Between these two scenarios, you have our reality. If you want to buy in our hot central-city neighborhoods, where inventory is essentially nil, prepare to beg. I heard tales of house-hunters snapping cute selfies on a seller’s porch to send along with the now-mandatory charming letter. And nonfinancial advantage is often necessary. “We are seeing a lot of buyers heavily subsidized by cash,” says Jenelle Isaacson, founder of Living Room Realty. “You have first-time buyers competing against family money and equity from elsewhere. That’s hard to outbid with a normal down payment.”

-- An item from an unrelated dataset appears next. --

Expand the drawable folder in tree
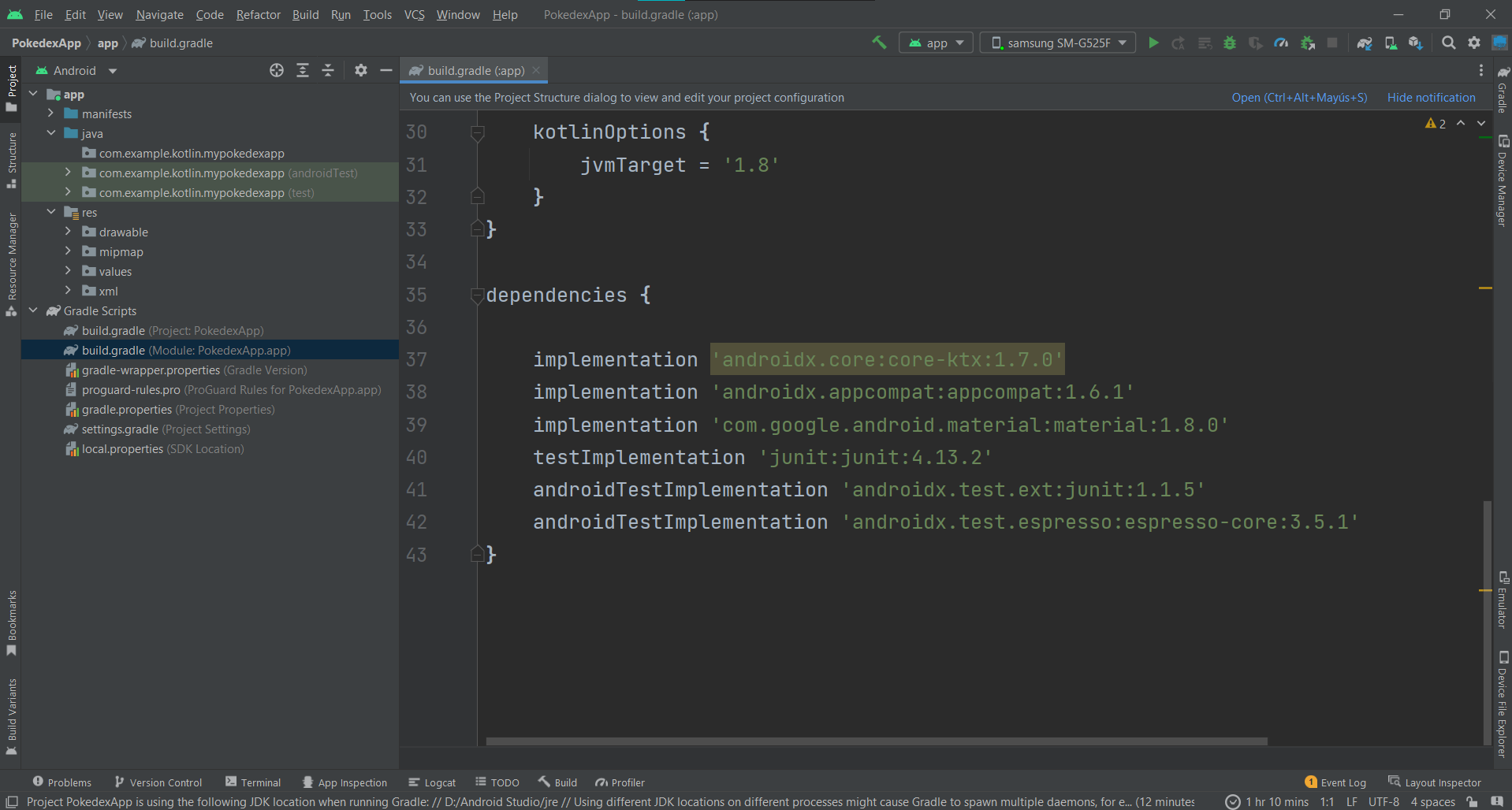The width and height of the screenshot is (1512, 810). (68, 232)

So a frenzy greets every good house. And yet, at the same time, even after decades of angst about gentrification, Portland remains relatively cheap. OK, breathe. Here’s what I mean: In our more expensive neighborhoods—Alameda, Laurelhurst, Southwest Hills, and the like—average prices run between $600,000 and $700,000. That’s expensive for our median household income of $56,000. But it’s not expensive compared to San Francisco or Vancouver, British Columbia, or, really, any coveted city. (In fact, the median home price in San Francisco is more than $800,000.) We’re a bargain. For some. “If you own a flat in London,” says Isaacson, “you could have a house in Laurelhurst with a pool.”

My Mississippi Avenue friends could no sooner afford a Chelsea apartment than a Virgin Galactic space flight, but this is what they saw, too. Relative to many places, you can buy a lot here with less, finance at historically low interest rates, expect high returns—and meanwhile, live in Portland. And it’s not just “the Californians.” It’s also Oregonians, lured to the metro area that creates almost two-thirds of the state’s economy. And Portlanders, escaping a pricey rental market. And investors and developers. (And the Californians.)

All that money sloshing around will mean more than crazy bidding swarms for Craftsmans. To save Portland’s age-old egalitarian quirk, we need ideas—new housing policies, better infrastructure in outlying neighborhoods, and architecture designed for working families. And, yes, we need to build, but maybe not as we have built. (Check out this essay for a blue-sky-thinking reboot to Portland’s urban planning.) The problem is actually simple supply and demand. Lots of people want Portland at its best. Right now there’s just not enough of it.